What's the cheapest way to get a professional-looking website?
Updated June 28, 2026 · Cost, DIY & tools
Short answer
The cheapest route depends on your time. The lowest cash cost is a free or low-cost builder like Google Sites or Wix, which runs $0 to about $200 a year plus many hours of your own work. The cheapest route that still looks professional and gets built for you is a flat monthly service like Blank Theory at $199/month, with no setup fee and a free preview first.
The cheapest way to get a professional-looking website is whichever option costs you the least once you count both money and time. A free builder costs almost no cash but eats your evenings. A done-for-you service costs a flat monthly fee but you never touch it. For most busy trade owners, the second is the real bargain.
The free and near-free route
Builders like Google Sites, Wix, and Squarespace start at $0 to about $200 a year. You pick a template, type in your services, and publish. It is genuinely cheap on cash.
The catch is your time and the result. Free plans often slap ads on your site and give you a web address like yourbusiness.wixsite.com, which looks amateur to a homeowner. Expect to spend ten to twenty hours getting it right, and more every time something needs changing.
The done-for-you route
A flat monthly service builds the site for you, hosts it, and keeps it running. No template wrestling, no plugins, no surprise renewal bills. Blank Theory does this for $199/month with no setup fee and no contract.
The math is simple. A one-time $2,000 freelance site plus $30/month hosting and the occasional paid edit often costs more in year one than a flat monthly plan that includes everything.
If your time is worth more than $20 an hour, a done-for-you site at a flat monthly price is almost always cheaper than building it yourself for free.
What "professional-looking" actually requires
A professional look is not about being fancy. It needs a real domain name, fast load times, a clean mobile layout, and a tap-to-call button. See what a contractor website needs to book jobs. Skip those and the cheapest site still loses you calls.
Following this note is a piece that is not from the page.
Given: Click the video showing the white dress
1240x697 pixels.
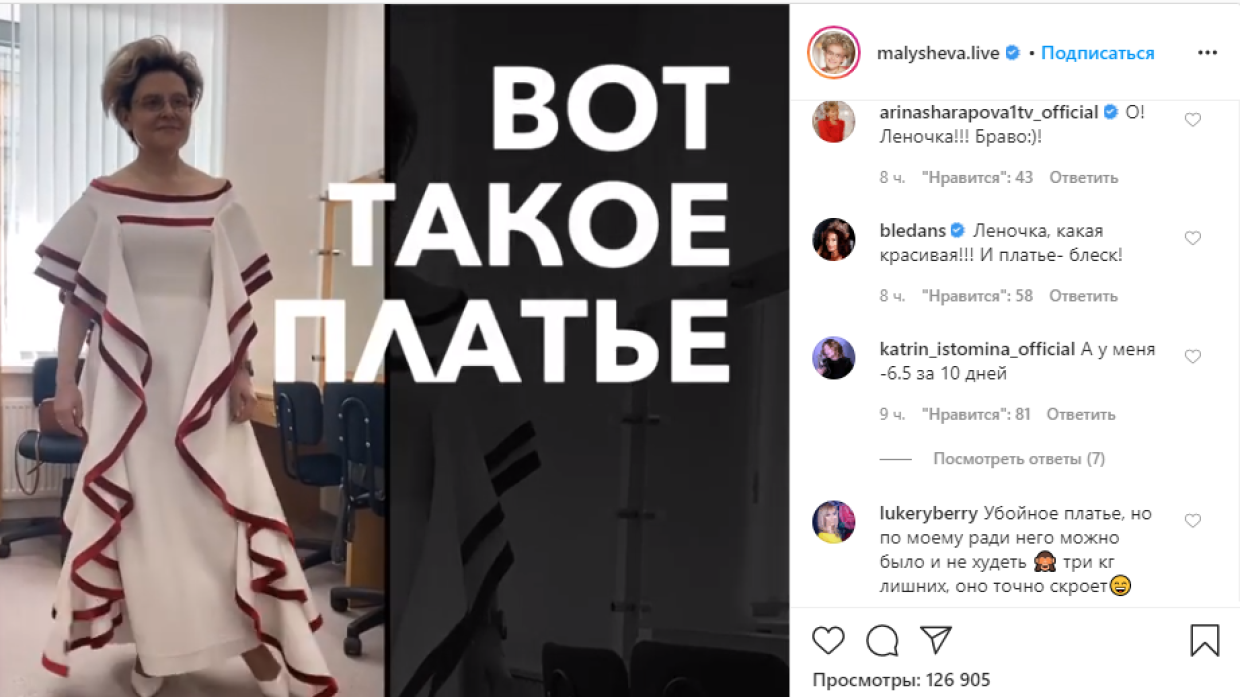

Before you commit, read how much a small business website should cost so you know the going rates, and watch for the hidden costs of a cheap website.
The honest comparison
- Free builder: $0 to $200/year, plus 10 to 20+ hours of your time.
- DIY paid builder: $150 to $400/year, plus ongoing upkeep.
- Freelancer: $1,500 to $5,000 once, plus hosting and edit fees.
- Flat monthly service: $199/month, everything included, built for you.
With Blank Theory you can see a free preview built from your public info before you pay a cent, then it is a flat $199/month with no setup fee. It is often the cheapest way to get a site that actually looks the part and books jobs.
Frequently asked questions
- Is a free website builder good enough for a trade business?
- It can work to start, but free plans usually show ads, give you an ugly web address, and load slowly. For a plumber or electrician trying to win calls, that costs you jobs.
- What's the cheapest way that still looks professional?
- Either spend many hours building it yourself on a cheap builder, or pay a flat monthly service that does it for you. Done-for-you services start around $199/month with no setup fee.
- Does cheaper always mean worse?
- No. The trap is paying once for a cheap site that nobody maintains. A slightly higher monthly cost that includes hosting, updates, and fixes is often cheaper over a year.